“Things which matter most must never be at the mercy of things which matter least.”
What is the most important thing?
What is the one thing I should know about you?
What is the one idea (or word) that captures your brand?
If you could tell me one thing about your business/company, what would it be?
<fill in your own here>
I reject all of those questions.
This is my rejection of the one thing.
Nothing truly interesting is made up of one thing, but worse, once things get reduced to one aspect it becomes not ruthless simplicity, but rather a terrifying simplicity.
One thing degrades life by its very simplicity by making all activity subservient solely on the motives of the one thing.
One thing encourages a fanaticism about the means employed to reach a simplistic objective of uncertain wisdom to attaining a larger objective whether it be profitability or some greater good.
One thing devolves thinking rather than evolving it. Thinking, in the absence of freedom, will inevitably arc toward whatever fulfills the one thing at the expense of many of other things that could not only add value, but be OF value.

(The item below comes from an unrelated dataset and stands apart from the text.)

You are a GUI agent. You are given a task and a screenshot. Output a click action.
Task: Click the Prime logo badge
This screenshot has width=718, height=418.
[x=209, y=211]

It is intellectual weakness.
Institutionalizing ‘one thing’ means institutionalizing lack of thought or non-responsibility. The one thing becomes the default for any, and every, decision. Creativity and freedom of thought is suffocated by the majority of non-risk taker, CYA people lurking in every hallway. People have no responsibility to anything but things in service of the one thing.
This institutionalizing reduces reality to one thing and one thing only. Everyone knows what to do – whatever produces that one thing; and you know what to avoid – whatever reduces the one thing. There is no confusion on the issue in any discussion of whether a particular action maybe conducive to a greater well being or moral aesthetic or cultural enrichment.

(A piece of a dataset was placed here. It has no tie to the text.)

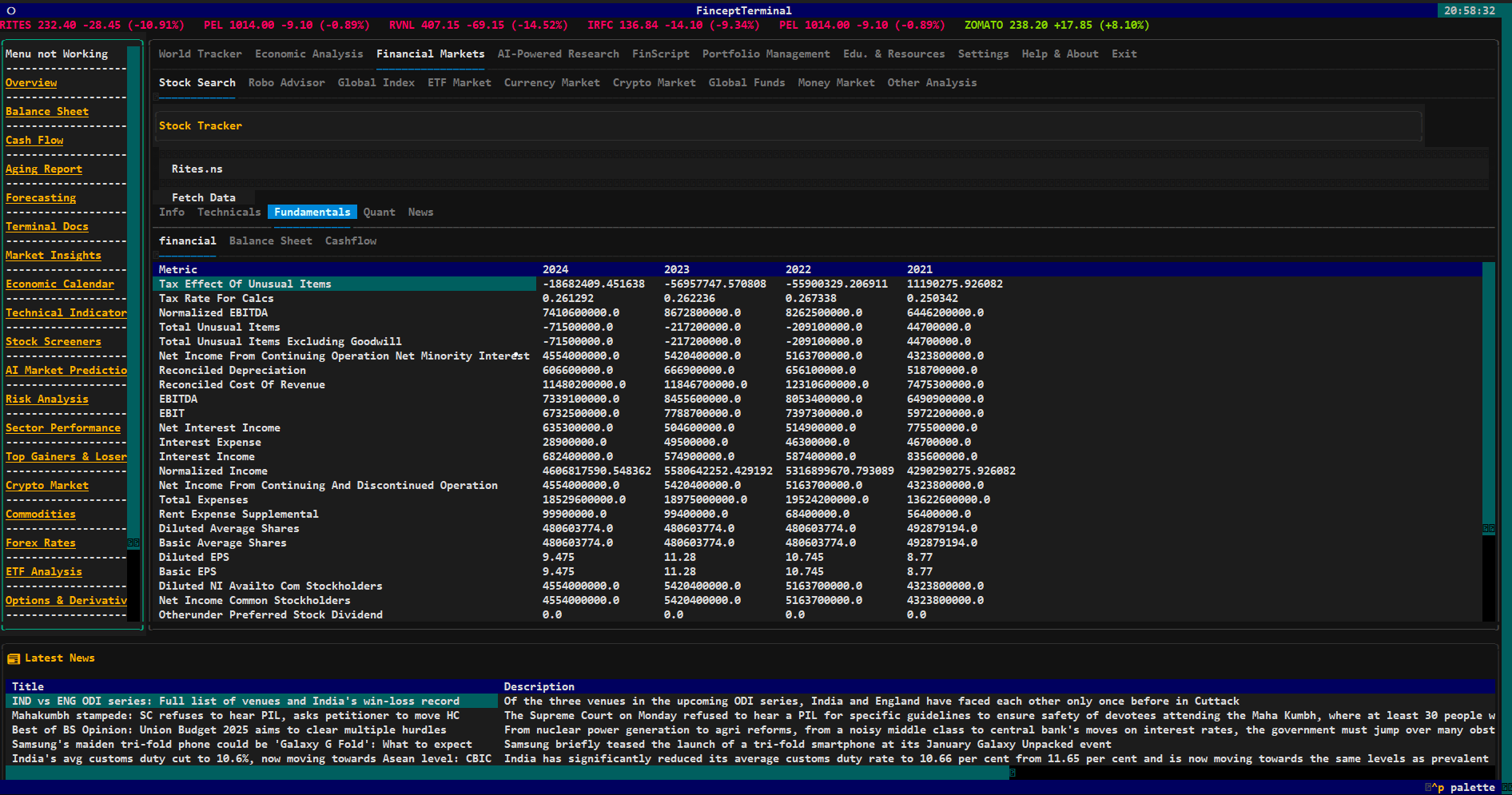The width and height of the screenshot is (1512, 795).
Task: Click the newspaper icon beside Latest News
Action: coord(14,658)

Having said that, one thing certainly fits perfectly within a ‘quantification world’, But it does so at the expense of appreciation of qualitative differences (and value). Measurable but of limiting, reductive, value.
This is a primitive world this ‘one thing.’ It is a reduction of reality under the guise of ‘quality’ while it is actually a tool of ‘consistent quantity.’ One thing is the industrialization of thought.
Yes. Sure. A number of people will stamp their feet indignantly and say “oh no, we do a lot more than that one thing (to a grander benefit than that one thing).” Familiar claims I know. Some justified, some not. Ok. Mostly not. Those ‘things’ (outside of the one thing) can be seen, if you look closely, to be bolted on to the ‘one-thing’ organization as exceptions, not the rule.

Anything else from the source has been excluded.